+++ Listed records

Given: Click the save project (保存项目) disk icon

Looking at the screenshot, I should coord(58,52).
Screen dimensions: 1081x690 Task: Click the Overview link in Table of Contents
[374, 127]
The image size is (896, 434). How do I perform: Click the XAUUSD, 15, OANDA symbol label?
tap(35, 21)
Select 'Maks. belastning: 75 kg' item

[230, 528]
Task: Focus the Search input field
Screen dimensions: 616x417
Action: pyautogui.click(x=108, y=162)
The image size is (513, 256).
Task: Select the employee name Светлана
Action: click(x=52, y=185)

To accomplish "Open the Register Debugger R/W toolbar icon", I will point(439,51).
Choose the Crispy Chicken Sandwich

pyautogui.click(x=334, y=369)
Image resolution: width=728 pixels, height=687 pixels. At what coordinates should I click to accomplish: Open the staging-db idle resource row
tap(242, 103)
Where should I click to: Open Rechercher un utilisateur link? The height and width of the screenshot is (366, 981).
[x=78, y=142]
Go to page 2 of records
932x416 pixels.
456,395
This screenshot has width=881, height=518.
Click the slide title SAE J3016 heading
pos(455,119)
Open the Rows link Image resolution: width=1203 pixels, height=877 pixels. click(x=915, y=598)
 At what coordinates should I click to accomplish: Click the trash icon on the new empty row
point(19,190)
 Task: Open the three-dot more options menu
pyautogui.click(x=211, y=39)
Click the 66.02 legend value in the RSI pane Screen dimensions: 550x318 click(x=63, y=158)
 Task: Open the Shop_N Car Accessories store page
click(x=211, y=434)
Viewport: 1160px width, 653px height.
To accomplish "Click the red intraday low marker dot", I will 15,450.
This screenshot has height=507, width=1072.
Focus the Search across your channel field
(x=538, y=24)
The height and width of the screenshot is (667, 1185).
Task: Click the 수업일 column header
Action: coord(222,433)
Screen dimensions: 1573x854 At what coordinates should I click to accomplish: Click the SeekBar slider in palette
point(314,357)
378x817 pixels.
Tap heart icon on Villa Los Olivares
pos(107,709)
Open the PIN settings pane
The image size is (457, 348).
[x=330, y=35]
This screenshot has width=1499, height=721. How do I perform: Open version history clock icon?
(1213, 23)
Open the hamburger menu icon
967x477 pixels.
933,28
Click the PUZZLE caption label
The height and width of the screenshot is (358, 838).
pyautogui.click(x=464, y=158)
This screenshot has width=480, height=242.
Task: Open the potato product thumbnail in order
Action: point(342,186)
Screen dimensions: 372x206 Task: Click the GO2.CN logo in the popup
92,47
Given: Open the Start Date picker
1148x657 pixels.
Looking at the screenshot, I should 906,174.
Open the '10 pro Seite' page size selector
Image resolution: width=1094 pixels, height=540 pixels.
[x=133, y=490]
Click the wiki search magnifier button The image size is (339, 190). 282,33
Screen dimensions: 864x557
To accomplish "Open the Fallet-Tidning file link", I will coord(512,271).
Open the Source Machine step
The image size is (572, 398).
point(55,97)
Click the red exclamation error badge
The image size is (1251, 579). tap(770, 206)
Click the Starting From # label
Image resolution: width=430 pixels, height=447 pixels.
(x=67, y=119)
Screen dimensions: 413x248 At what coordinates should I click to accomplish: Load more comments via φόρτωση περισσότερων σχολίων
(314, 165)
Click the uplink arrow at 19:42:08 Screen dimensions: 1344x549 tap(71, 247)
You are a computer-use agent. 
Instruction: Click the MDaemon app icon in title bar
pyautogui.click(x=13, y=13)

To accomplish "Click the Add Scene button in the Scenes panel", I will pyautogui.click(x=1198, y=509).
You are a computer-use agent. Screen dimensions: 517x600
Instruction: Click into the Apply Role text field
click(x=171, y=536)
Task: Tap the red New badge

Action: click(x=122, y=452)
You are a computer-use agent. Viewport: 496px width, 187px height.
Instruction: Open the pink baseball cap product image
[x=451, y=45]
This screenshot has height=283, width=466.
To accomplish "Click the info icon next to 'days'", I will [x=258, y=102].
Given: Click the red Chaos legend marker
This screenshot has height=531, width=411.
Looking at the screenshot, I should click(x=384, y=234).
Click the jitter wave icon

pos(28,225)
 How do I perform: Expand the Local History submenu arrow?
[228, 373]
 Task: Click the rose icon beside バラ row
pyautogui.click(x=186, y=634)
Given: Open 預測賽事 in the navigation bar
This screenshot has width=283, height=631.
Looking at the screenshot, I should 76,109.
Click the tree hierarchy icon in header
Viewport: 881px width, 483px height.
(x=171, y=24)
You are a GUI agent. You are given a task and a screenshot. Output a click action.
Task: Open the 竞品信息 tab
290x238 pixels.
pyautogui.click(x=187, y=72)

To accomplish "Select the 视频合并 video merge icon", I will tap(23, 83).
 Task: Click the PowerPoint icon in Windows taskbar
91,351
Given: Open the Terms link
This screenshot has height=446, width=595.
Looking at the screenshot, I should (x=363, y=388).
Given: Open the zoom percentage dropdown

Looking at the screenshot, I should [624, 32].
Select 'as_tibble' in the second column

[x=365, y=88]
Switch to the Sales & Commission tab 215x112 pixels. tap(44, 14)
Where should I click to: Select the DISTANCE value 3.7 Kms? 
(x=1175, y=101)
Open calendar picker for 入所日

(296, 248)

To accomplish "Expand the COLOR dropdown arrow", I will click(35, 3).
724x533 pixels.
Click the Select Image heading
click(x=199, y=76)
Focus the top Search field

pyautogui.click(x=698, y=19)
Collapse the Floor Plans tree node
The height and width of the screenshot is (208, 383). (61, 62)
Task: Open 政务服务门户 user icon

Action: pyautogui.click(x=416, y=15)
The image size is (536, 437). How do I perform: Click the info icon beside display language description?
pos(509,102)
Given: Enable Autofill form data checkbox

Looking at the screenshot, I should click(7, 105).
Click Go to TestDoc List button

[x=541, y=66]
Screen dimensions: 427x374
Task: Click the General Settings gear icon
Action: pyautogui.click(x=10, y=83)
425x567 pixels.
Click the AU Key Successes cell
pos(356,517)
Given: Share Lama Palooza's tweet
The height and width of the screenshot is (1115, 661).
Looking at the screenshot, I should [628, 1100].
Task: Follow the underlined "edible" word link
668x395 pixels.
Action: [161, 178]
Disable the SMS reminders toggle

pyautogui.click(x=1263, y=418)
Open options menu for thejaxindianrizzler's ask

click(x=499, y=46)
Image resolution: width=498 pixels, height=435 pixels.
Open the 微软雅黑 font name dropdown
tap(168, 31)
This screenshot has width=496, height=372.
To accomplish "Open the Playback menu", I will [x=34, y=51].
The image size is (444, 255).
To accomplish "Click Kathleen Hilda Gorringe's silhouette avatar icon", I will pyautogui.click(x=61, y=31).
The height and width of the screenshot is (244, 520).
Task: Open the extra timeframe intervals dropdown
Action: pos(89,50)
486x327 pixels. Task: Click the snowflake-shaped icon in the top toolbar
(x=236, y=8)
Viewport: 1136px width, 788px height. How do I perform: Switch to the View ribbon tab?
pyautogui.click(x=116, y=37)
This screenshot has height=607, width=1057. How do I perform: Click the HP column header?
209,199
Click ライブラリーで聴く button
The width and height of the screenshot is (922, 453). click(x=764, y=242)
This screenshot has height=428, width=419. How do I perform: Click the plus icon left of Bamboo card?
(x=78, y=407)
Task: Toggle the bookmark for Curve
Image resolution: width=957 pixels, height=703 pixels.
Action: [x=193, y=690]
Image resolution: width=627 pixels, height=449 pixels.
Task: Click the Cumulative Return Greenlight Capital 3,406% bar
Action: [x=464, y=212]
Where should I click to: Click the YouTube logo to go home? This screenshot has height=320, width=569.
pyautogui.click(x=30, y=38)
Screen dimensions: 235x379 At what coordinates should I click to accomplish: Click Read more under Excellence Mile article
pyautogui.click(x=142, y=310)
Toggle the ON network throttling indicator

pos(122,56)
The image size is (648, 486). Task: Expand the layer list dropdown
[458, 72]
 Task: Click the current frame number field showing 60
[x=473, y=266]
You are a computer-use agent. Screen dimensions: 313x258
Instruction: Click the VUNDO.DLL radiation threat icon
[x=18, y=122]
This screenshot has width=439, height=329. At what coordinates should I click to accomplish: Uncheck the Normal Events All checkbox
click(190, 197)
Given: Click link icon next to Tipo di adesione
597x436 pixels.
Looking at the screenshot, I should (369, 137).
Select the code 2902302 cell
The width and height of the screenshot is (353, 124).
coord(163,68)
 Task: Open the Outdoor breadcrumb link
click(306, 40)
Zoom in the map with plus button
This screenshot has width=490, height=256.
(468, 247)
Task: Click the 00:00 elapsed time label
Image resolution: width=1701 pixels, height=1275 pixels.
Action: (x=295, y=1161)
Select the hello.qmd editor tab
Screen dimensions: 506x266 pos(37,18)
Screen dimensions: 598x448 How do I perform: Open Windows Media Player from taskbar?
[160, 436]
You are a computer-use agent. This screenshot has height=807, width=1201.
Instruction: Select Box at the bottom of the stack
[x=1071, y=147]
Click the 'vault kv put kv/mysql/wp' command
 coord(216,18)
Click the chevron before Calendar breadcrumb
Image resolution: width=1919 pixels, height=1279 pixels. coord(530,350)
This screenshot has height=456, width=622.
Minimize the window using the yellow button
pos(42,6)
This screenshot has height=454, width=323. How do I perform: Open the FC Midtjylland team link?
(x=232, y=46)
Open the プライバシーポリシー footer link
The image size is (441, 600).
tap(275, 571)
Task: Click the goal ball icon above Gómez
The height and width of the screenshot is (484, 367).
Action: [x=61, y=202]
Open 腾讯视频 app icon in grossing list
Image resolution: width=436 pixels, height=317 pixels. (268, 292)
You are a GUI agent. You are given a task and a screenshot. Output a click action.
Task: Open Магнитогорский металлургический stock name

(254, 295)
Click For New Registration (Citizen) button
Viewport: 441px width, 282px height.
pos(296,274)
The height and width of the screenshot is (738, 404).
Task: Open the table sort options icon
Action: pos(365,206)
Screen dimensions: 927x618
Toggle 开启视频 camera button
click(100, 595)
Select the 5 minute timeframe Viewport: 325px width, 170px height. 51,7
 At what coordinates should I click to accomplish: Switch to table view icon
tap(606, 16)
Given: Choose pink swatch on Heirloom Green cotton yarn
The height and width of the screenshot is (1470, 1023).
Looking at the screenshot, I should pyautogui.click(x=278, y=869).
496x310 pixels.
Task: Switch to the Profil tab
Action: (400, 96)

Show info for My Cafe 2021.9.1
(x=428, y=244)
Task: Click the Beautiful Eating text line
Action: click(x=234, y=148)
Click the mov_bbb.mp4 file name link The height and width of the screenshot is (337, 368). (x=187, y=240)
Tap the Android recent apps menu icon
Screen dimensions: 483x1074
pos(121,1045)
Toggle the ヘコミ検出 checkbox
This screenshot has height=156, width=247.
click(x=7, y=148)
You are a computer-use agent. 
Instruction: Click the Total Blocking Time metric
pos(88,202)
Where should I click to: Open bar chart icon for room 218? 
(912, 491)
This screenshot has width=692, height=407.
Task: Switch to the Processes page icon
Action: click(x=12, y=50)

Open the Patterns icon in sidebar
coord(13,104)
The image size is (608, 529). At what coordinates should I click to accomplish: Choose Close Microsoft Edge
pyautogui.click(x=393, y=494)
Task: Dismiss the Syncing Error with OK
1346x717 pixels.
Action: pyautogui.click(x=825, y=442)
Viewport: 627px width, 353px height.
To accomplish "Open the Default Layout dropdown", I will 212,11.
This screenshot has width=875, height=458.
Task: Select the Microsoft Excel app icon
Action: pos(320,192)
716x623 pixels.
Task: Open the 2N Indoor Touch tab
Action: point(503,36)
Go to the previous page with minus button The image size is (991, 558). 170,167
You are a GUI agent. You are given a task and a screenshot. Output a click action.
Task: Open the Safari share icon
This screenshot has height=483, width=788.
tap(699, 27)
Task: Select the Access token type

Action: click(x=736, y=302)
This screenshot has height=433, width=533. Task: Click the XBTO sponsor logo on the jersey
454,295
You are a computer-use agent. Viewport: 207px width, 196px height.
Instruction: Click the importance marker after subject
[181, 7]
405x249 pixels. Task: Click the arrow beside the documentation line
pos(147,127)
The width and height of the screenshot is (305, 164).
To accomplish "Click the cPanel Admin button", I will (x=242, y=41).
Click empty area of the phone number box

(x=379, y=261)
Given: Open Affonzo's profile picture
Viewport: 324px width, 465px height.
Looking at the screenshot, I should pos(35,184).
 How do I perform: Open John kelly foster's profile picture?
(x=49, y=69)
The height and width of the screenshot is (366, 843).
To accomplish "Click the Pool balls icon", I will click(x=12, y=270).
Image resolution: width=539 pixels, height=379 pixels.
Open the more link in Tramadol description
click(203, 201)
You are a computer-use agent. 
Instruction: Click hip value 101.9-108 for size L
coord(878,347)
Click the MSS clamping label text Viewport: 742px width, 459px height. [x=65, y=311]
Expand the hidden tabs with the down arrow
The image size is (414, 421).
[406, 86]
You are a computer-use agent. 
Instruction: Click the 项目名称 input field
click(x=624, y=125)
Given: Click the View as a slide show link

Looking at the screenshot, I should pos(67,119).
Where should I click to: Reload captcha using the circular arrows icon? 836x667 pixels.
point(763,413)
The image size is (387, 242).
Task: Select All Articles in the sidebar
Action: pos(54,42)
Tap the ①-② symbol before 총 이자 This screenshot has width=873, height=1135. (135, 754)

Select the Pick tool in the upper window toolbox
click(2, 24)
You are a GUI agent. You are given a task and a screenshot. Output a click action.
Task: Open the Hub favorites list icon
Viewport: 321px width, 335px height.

++++++

Exercise prompt: Begin at the line that has "Task: Dismiss the Syncing Error with OK" in the entries above; stop after the line that has "Task: Open the Safari share icon". Transcribe exactly those lines and no others.

Result of this task:
Task: Dismiss the Syncing Error with OK
1346x717 pixels.
Action: pyautogui.click(x=825, y=442)
Viewport: 627px width, 353px height.
To accomplish "Open the Default Layout dropdown", I will 212,11.
This screenshot has width=875, height=458.
Task: Select the Microsoft Excel app icon
Action: pos(320,192)
716x623 pixels.
Task: Open the 2N Indoor Touch tab
Action: point(503,36)
Go to the previous page with minus button The image size is (991, 558). 170,167
You are a GUI agent. You are given a task and a screenshot. Output a click action.
Task: Open the Safari share icon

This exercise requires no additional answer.